Exercise prompt: Output the line containing "Where should I" and each line after it through the end of the data, exactly as written, with pictures left out.

Stored records:

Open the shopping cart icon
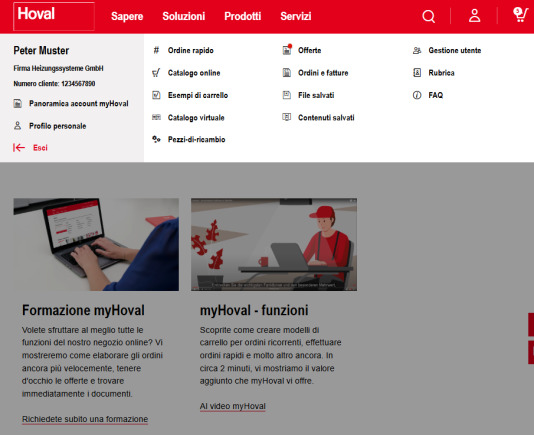 (x=520, y=15)
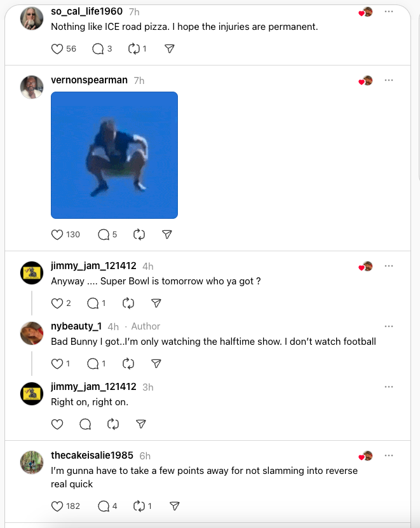Open thecakeisalie1985's profile via username
Viewport: 420px width, 528px height.
[x=92, y=455]
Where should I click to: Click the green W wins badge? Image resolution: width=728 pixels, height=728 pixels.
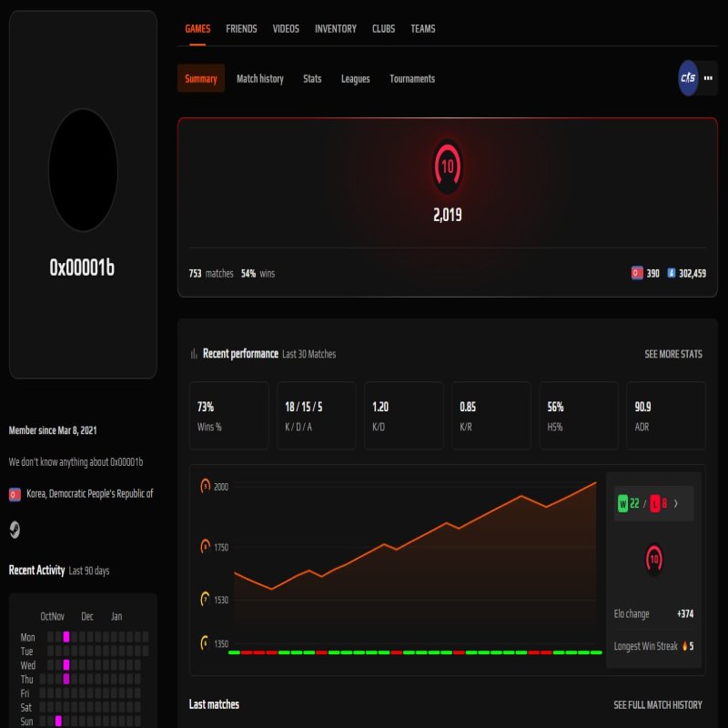click(x=622, y=503)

Result for this exercise:
Where should I click to: Click the green W wins badge? Image resolution: width=728 pixels, height=728 pixels.
click(x=622, y=503)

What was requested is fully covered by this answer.